Inevitablemente le llevaba a recordar el día en que se truncó toda la normalidad. Había pasado la mañana en el bosque cazando pequeños animales: ratones, ardillas y conejos, fundamentalmente. Los hacía caer en trampas, luego los cogía con sus manos y retorcía su cuello. Los animales no sufrían y luego podía aprovechar íntegramente sus pieles para hacer prendas. Y así es como subsistía en su vida anterior. Una vida sencilla y sin sobresaltos.

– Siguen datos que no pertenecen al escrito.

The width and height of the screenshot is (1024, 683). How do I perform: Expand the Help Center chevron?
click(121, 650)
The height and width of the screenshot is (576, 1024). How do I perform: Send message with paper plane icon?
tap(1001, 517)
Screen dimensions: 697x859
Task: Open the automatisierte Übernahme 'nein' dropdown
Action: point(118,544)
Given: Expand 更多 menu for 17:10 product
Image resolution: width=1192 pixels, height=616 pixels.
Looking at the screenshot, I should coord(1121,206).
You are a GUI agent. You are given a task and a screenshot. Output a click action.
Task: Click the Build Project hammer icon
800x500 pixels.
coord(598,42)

Cuando daba por finalizada la jornada, regresaba hacia casa. Era una caminata de unos cuarenta minutos, esa era la distancia que se solía adentrar en el bosque. Aquel día caía la tarde y de regreso a casa le llegaba el olor a humo de las hogueras que se empezaban a encender en los hogares. El otoño estaba finalizando y el frío llegaba con rapidez, pero el olor a humo aquella tarde le pareció demasiado intenso para la distancia a la que se encontraba.
Al alcanzar la cresta de la última colina antes de divisar el valle donde se asentaba el pueblo no se sorprendió de verlo reducido a cenizas. Había ardido todo de manera devastadora. No quedaba nada ni nadie, el fuego había acabado con la vida de todos. Así, sin sobresaltos, se hizo a la idea mientras caminaba de forma pausada por la calle principal atravesando de un extremo a otro y continuando de largo sin volver la vista atrás. Allí ya no había nada que hacer.

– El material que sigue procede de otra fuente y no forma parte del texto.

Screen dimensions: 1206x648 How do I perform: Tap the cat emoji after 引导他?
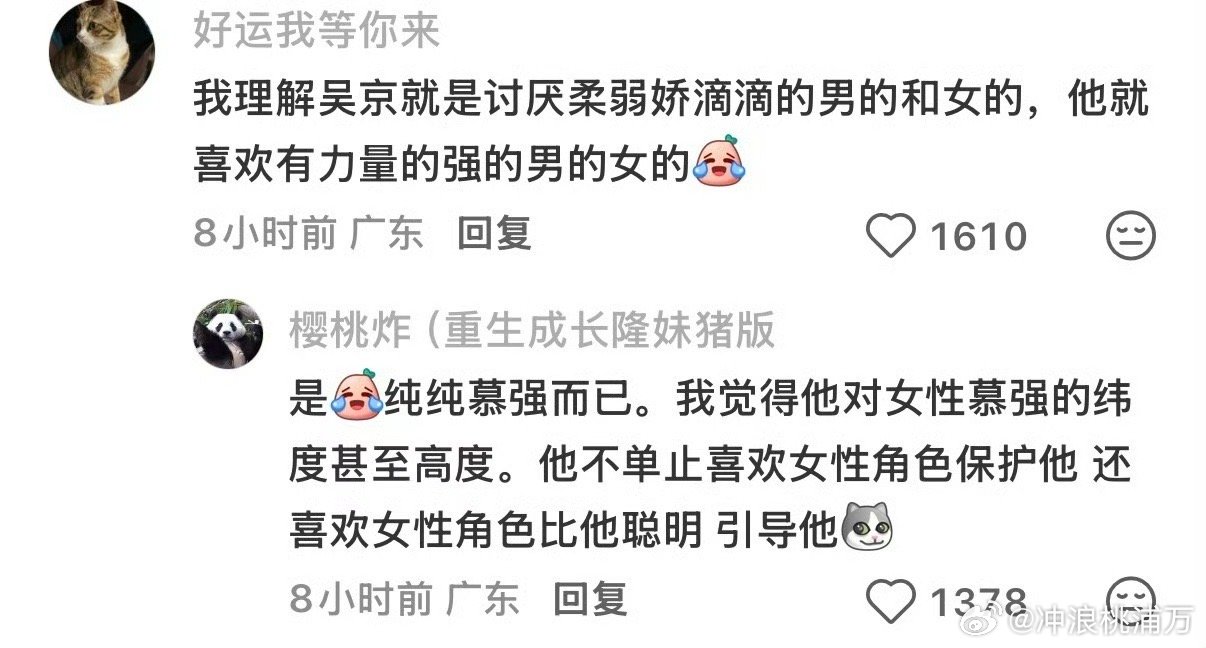(x=867, y=527)
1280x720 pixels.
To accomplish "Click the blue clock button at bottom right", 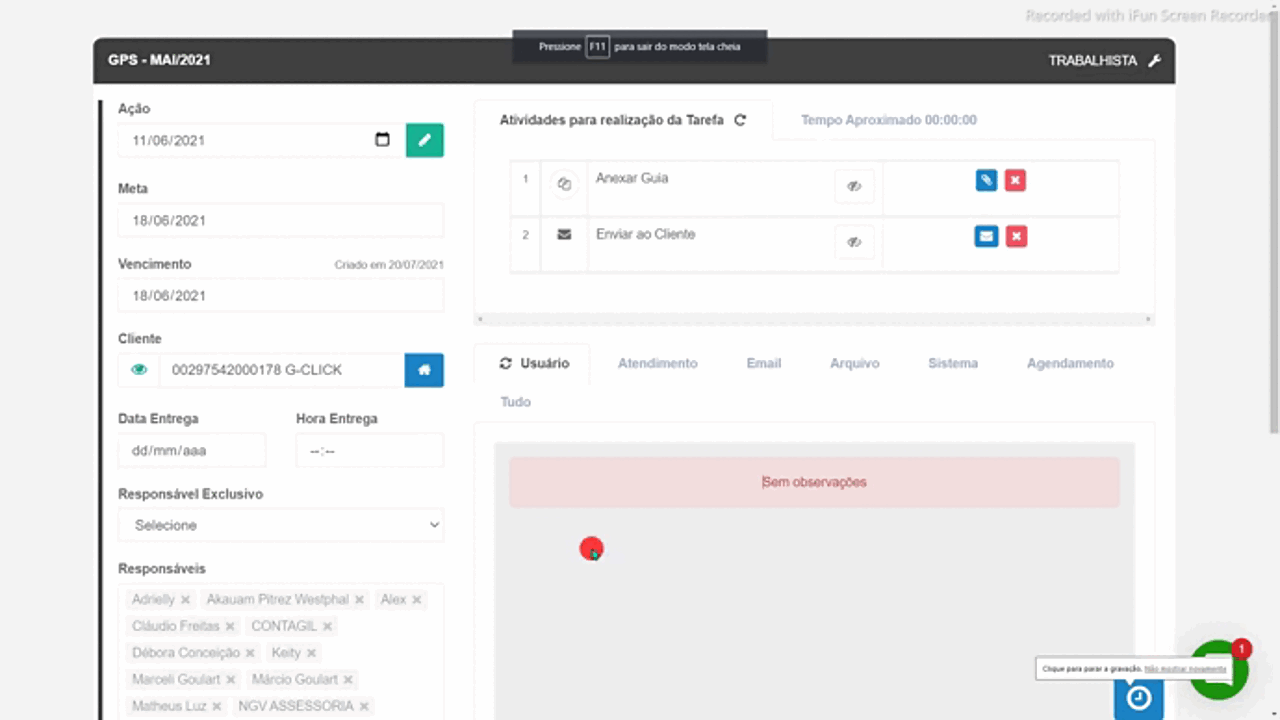I will pos(1139,698).
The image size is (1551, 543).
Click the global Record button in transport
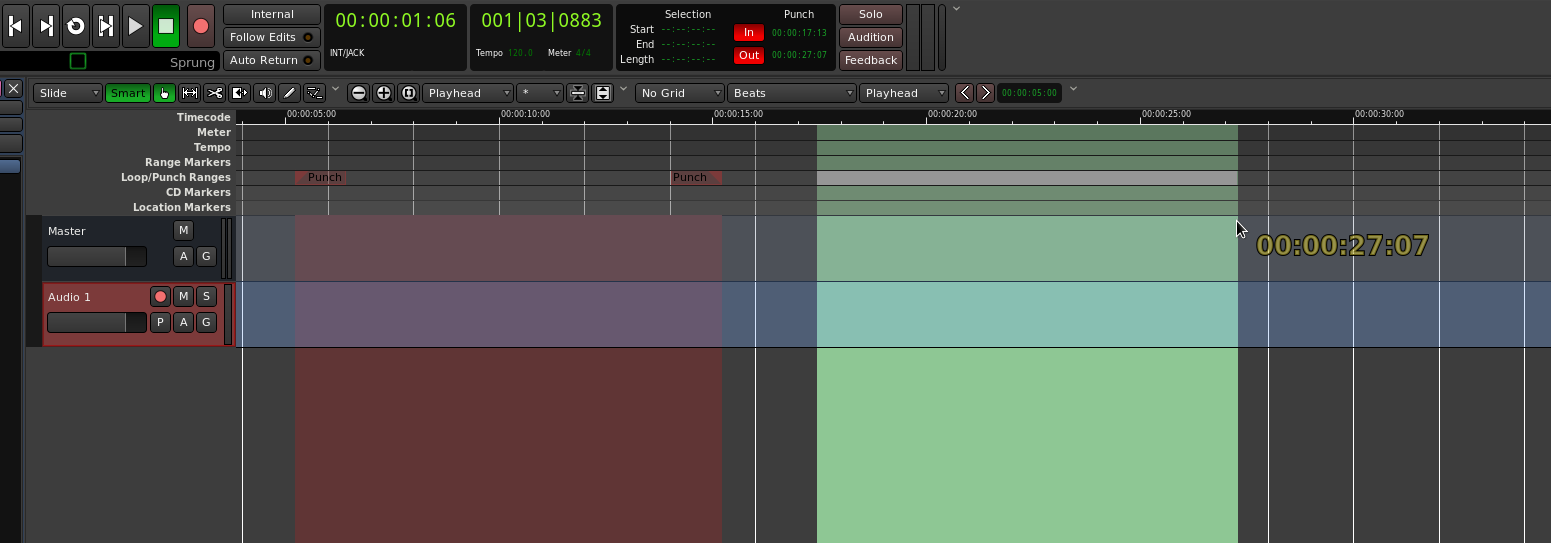click(x=201, y=27)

Caminó por dos días sin cruzarse con nadie, su idea era dirigirse a la capital. No sabía bien como llegar, pero alguien le dijo que se encontraba siguiendo en esa dirección y allí se dirigió. No sabía que haría cuando llegara, tampoco le importaba, simplemente no tenía otra idea.
Y no le hizo falta, en su camino se topó con una caravana itinerante. Era una especie de circo que se dedicaba a actuar en las ferias. Recordó que en su infancia hubo una vez uno que paró unos días en los alrededores de casa. Aquel era un recuerdo que rompía un poco la linealidad de su memoria. No se propuso unirse a la caravana, ni nadie le invitó, simplemente encajaba en ella y se quedó.
– Vamos Bleis, es tu turno.
El enano bizco que se sentaba a su lado le sacó con un codazo de sus recuerdos y le devolvió a la realidad
– No me llames así. Usa mi nombre, me ayuda a ponerme en situación.
Por fin la atronadora voz del maestro de ceremonias le presentaba ante el gran público:
-… desde las lejanas cumbres nevadas del este: ¡Blasy!
Su turno. Ahí estaba acaparando la mirada de todo el mundo.
Avanzó hacia la luz y al mostrarse todos enmudecieron. Ahora se sentía cómoda.
Se atusaba el bigote y se olía los dedos. Ser mujer barbuda no estaba tan mal.